Autores principais:Martins, Moisés de Lemos
Ano:1986
País:Portugal
Tipo de documento:artigo
Tipo de acesso:acesso aberto
Instituição associada:Universidade do Minho
Idioma:português
Origem:RepositóriUM - Universidade do Minho
Descrição
Resumo:Na especificação das tecnicas de controlo e de vigilância que percorrem a ideologia salazarista, tem lugar preponderante o mecanismo da fixação da crença. "Crer e antes de mais aquilo que nos faz andar"; a partir da crença esta-se pronto a agir - a obedecer, por exemplo. A "tecnologia da patriotização", esse conjunto de tecnicas e de tacticas que constituem a ideologia salazarista, constrange com efeito a um percurso místico. Pela passagem da fragmentação à racionalidade, da degenerescência a regeneração, da mentira à transparência, trata-se de indicar à nação uma geografia de lugares salvíficos. Neste percurso místico, procuramos mostrar a função desempenhada pela família. Na medida em que assinala e enxota a confusão da doença e do mal (a fragmentação e a irracionalidade) ela constitui a solidão necessária a analise disciplinar salazarista.
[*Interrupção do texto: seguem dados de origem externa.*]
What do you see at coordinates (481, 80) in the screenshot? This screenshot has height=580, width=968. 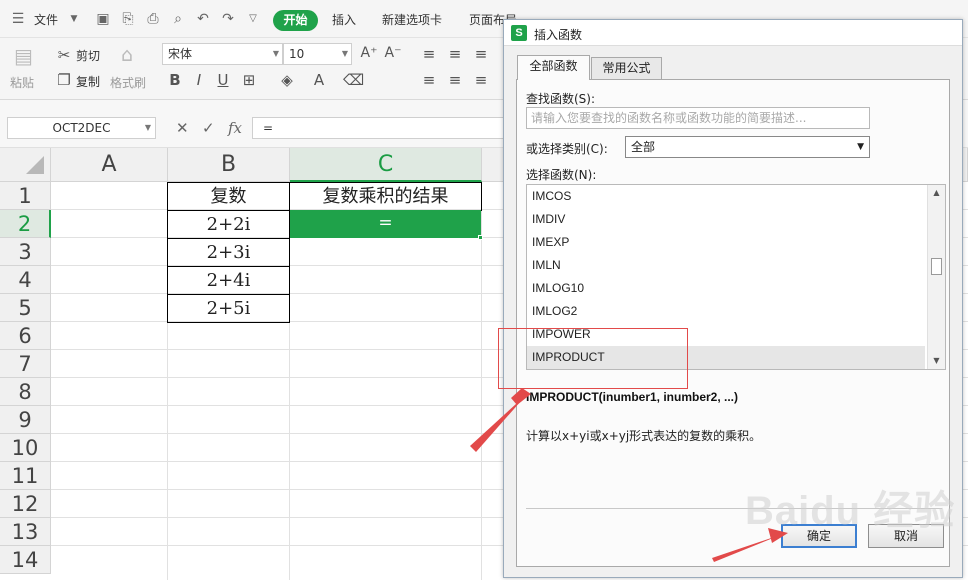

Terapêutica do homem doente e irracionalizado, vemos então o espaço familiar responder a vários imperativos: tornar os corpos racionais (exigência de saúde), obter indivíduos competente, na economia doméstica (exigência de qualificação), formar nacionalistas obedientes (exigência política), prevenir a devassidão, a licença dos costumes, etc. (exigência moral). Analisamos, por fim, a articulação da mística da intimidade do lar com a disciplina do minúsculo.